## Source document
==============================
In the September/October 2008 issue of Historically Speaking Brad Gregory writes:

Those still smitten with Hume's argument against the believability of any and all miracle claims would do well to read some of the devastating philosophical criticisms to which it has been recently subjected.

The statement is followed by a note referring the reader to some recent scholarship on Hume, written from 1994 to 2000. Someone on your staff likes this argument to authority so much that it is printed in large letters in the middle of page 21.

My first comment is a subsidiary one. Professor Gregory neglects to cite more recent scholarship on Hume, specifically Robert Fogelin's A Defense of Hume on Miracles (Princeton University Press, 2003), which takes issue with the books Gregory cites.

My second comment is far more important. Hume never makes an argument against the believability of all miracles. Interested readers, of whom I hope Gregory is one, should consult Hume's Enquiry concerning Human Understanding, "Of Miracles," especially paragraph 36.
==============================
## What this task involves
Retype the passage of the letter about Hume on miracles from "The statement is" to "books Gregory cites.". The material after this letter plays no part in the work here.
==============================
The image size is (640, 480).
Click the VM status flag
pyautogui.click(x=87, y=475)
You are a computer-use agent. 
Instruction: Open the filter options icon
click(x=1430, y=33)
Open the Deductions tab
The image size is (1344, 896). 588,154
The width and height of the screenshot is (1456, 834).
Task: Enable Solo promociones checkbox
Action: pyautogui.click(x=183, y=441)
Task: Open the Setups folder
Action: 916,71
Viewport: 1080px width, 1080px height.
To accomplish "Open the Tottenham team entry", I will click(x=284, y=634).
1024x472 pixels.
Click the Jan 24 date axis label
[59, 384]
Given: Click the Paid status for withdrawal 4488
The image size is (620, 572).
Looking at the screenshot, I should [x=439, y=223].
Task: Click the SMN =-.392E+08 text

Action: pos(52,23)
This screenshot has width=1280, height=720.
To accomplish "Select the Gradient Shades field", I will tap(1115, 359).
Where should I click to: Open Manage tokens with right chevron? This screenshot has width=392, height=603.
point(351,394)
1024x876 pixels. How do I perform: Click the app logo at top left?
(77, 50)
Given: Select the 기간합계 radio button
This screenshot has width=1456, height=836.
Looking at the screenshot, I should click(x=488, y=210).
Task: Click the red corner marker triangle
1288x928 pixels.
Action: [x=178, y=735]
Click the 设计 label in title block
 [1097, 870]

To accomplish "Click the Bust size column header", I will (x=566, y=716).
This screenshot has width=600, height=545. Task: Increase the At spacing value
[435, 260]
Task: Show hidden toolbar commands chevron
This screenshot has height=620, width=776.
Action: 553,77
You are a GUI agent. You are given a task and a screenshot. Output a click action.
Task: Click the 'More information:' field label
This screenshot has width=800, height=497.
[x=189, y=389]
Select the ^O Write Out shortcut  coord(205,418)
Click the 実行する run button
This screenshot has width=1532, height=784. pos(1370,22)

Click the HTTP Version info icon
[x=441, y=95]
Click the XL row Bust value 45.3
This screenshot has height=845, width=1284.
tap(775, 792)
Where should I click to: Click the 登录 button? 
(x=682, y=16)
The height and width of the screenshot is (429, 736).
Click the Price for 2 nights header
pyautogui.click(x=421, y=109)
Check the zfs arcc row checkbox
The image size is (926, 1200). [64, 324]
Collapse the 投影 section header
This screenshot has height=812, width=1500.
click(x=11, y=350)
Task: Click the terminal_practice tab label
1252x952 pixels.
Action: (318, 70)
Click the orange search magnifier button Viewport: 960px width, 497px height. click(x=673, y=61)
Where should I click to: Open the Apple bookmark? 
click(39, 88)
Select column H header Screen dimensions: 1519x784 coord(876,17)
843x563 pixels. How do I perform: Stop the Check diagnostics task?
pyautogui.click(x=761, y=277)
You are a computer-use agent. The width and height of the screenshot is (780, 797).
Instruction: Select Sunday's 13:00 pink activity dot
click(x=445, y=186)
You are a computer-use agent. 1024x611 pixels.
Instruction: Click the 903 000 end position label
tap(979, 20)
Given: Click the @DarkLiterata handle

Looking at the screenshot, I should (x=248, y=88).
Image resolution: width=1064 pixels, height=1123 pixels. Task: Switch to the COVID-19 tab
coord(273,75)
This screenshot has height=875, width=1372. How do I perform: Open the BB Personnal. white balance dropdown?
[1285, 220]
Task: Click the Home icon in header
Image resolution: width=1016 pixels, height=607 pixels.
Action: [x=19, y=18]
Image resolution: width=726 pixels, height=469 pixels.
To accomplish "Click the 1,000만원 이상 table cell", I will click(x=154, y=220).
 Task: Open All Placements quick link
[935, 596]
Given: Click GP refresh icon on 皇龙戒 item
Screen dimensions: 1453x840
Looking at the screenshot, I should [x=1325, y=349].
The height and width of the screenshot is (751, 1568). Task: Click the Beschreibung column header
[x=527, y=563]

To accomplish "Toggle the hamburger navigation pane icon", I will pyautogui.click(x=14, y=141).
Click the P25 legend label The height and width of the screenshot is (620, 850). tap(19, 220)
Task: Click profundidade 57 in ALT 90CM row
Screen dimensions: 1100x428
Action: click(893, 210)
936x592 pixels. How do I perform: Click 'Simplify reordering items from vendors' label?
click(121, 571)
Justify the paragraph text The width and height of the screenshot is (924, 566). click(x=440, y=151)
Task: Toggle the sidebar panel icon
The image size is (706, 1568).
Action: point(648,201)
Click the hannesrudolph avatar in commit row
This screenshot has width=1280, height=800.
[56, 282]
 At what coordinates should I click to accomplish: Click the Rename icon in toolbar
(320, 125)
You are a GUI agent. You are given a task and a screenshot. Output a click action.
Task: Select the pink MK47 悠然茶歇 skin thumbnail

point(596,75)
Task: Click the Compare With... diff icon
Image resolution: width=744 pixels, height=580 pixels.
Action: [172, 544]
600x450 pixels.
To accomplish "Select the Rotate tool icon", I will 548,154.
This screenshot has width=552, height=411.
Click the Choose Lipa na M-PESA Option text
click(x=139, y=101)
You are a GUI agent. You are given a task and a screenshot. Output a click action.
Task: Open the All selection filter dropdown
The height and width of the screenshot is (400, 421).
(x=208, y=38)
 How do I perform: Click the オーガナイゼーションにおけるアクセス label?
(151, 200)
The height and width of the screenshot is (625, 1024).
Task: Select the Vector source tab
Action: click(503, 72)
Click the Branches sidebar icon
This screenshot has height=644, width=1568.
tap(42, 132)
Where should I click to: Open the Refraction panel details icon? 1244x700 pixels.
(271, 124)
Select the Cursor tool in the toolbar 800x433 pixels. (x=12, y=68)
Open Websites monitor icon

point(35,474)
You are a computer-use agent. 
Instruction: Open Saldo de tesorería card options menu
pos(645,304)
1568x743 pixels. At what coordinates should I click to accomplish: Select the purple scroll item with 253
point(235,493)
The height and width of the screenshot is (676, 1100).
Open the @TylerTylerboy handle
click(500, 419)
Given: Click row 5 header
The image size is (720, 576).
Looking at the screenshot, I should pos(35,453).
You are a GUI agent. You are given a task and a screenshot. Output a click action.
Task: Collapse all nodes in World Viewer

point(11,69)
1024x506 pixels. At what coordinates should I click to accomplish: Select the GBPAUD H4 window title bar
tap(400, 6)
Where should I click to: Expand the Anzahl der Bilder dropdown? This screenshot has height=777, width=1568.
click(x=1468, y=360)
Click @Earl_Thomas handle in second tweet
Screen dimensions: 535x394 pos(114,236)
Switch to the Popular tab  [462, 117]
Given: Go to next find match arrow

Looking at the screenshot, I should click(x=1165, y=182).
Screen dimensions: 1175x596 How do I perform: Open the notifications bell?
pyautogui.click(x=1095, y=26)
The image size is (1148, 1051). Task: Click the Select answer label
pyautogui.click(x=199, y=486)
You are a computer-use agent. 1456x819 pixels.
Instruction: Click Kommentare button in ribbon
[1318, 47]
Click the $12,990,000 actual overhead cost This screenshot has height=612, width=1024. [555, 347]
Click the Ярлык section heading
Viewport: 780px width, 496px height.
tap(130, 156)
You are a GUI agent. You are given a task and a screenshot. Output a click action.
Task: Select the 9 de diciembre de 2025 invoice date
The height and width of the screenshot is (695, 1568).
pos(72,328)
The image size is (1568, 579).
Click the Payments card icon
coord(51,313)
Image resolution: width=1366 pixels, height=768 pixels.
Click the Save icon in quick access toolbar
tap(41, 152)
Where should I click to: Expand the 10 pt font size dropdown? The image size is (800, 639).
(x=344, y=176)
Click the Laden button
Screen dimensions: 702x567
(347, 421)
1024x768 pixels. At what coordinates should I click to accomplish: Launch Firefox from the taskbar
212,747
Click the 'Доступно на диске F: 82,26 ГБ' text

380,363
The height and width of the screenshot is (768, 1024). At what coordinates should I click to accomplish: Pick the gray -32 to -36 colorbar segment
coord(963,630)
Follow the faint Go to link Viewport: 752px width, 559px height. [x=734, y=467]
==============================
## Problem solution
The statement is followed by a note referring the reader to some recent scholarship on Hume, written from 1994 to 2000. Someone on your staff likes this argument to authority so much that it is printed in large letters in the middle of page 21.

My first comment is a subsidiary one. Professor Gregory neglects to cite more recent scholarship on Hume, specifically Robert Fogelin's A Defense of Hume on Miracles (Princeton University Press, 2003), which takes issue with the books Gregory cites.